[Given text]

────────────────

Dr. Baumann begins by telling us that Thucydides’ history of the Peloponnesian War—written some 2000 years ago—is the best book on politics he knows and that he’ll be using the Crawley English translation of the Greek original. He’ll analyze Thucydides as a work of political philosophy rather than as a work of art or military strategy. Then he leads us through Thucydides’ history book by book, pointing out important events, elements, ideas, and figures.
One of the high points for me was Dr. Baumann covering the spectacular debacle that was the Athenian “invasion” of Sicily and saying that at times reading Thucydides is like reading or watching a horror story, where the characters do something REALLY stupid, so, because you care what happens to them, you’re (internally) shouting, “Don’t go in that house again!” Only in the case of Thucydides, you’re shouting at the Athenians, “Don’t put all your ships in the harbor!” and “Go home now while you still can!”
Another high point was learning about Alcibaides, the most fascinating figure, a celebrity athlete, friend-student of Socrates, purely ambitious, prodigiously charismatic, consummately conning, a supreme manipulator-schemer who defected from Athens to Sparta, from Sparta almost back to Athens but then to Persia, always getting in good with the powers that be and getting them to follow his advice. One wonders how he got away with as much as he did and yearns for a book or movie about him.

────────────────

[What you are asked to do] Could you copy out the passage above about Dr. Baumann's reading of Thucydides in full, word for word?

[Data below]
────────────────

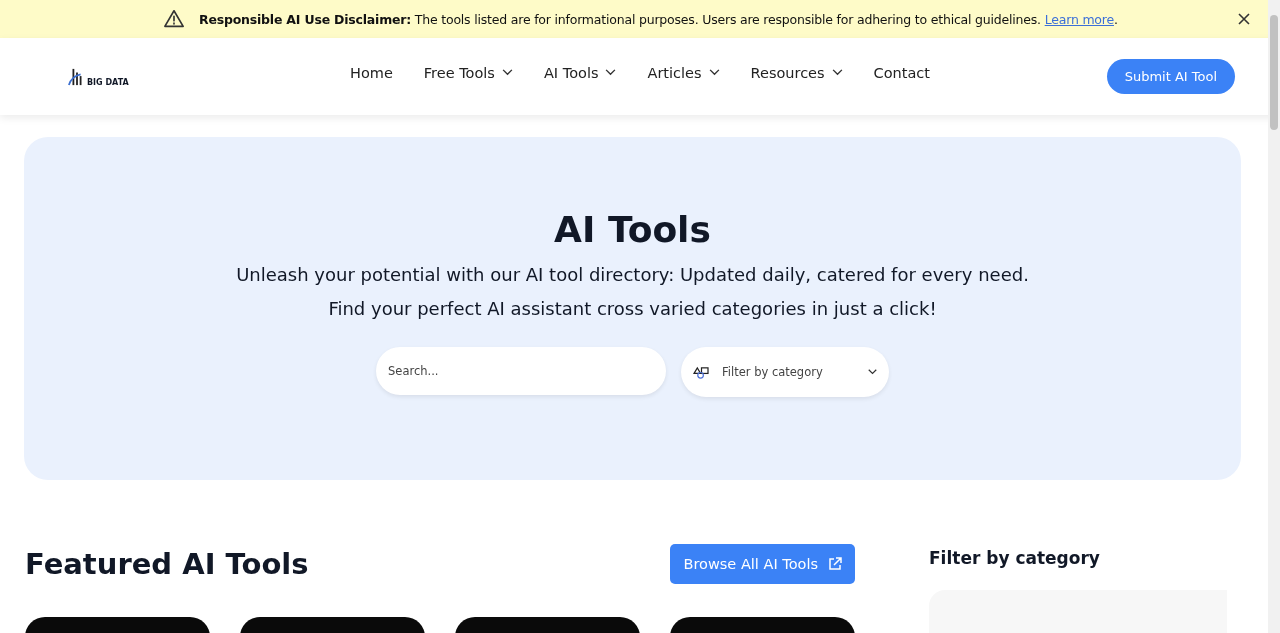  What do you see at coordinates (632, 309) in the screenshot?
I see `hero-subtitle: Find your perfect AI assistant cross varied categories in just a click!` at bounding box center [632, 309].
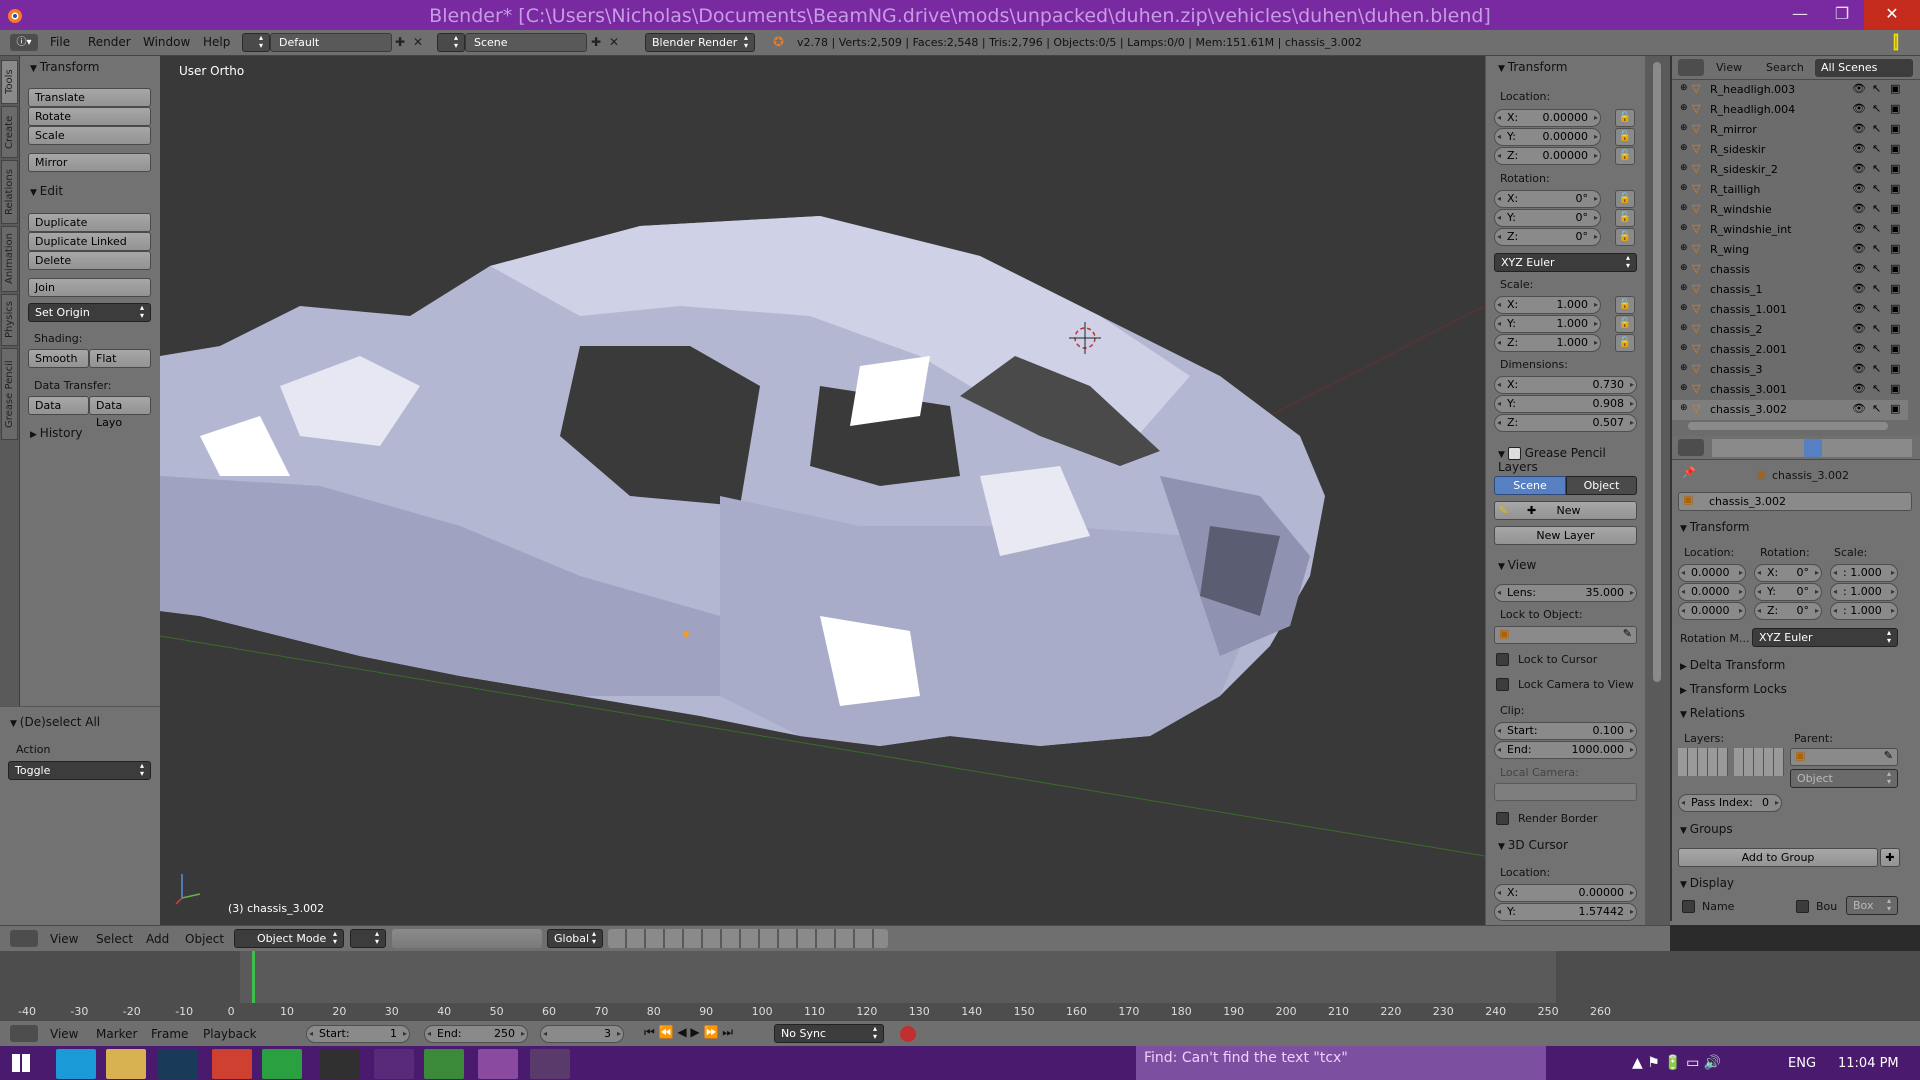 The height and width of the screenshot is (1080, 1920). I want to click on lock-camera-checkbox, so click(1502, 684).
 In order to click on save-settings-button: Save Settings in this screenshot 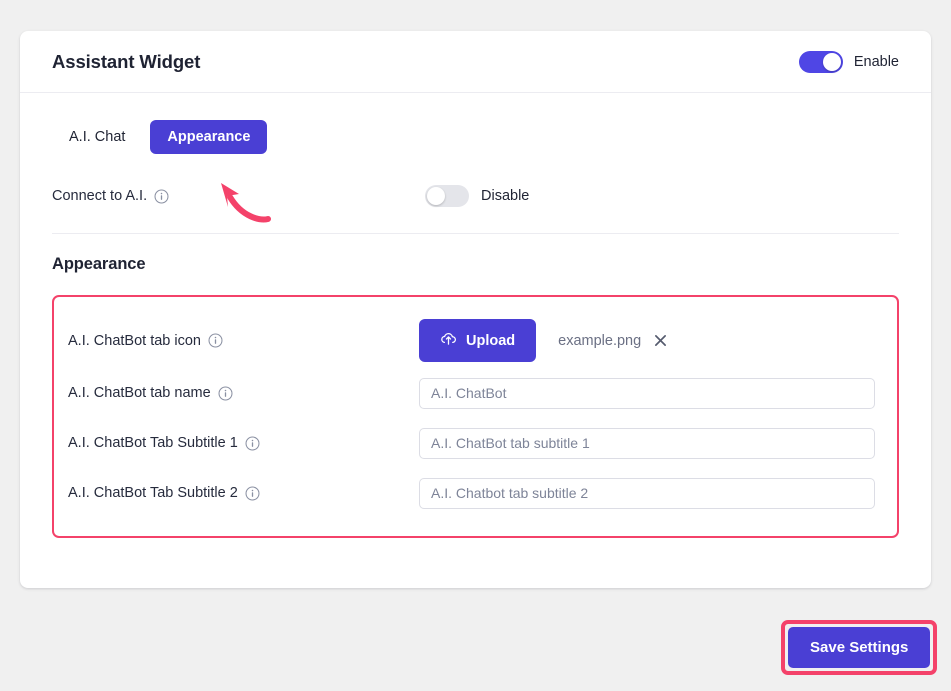, I will do `click(860, 648)`.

────────────────

[Completed exercise]
Dr. Baumann begins by telling us that Thucydides’ history of the Peloponnesian War—written some 2000 years ago—is the best book on politics he knows and that he’ll be using the Crawley English translation of the Greek original. He’ll analyze Thucydides as a work of political philosophy rather than as a work of art or military strategy. Then he leads us through Thucydides’ history book by book, pointing out important events, elements, ideas, and figures.
One of the high points for me was Dr. Baumann covering the spectacular debacle that was the Athenian “invasion” of Sicily and saying that at times reading Thucydides is like reading or watching a horror story, where the characters do something REALLY stupid, so, because you care what happens to them, you’re (internally) shouting, “Don’t go in that house again!” Only in the case of Thucydides, you’re shouting at the Athenians, “Don’t put all your ships in the harbor!” and “Go home now while you still can!”
Another high point was learning about Alcibaides, the most fascinating figure, a celebrity athlete, friend-student of Socrates, purely ambitious, prodigiously charismatic, consummately conning, a supreme manipulator-schemer who defected from Athens to Sparta, from Sparta almost back to Athens but then to Persia, always getting in good with the powers that be and getting them to follow his advice. One wonders how he got away with as much as he did and yearns for a book or movie about him.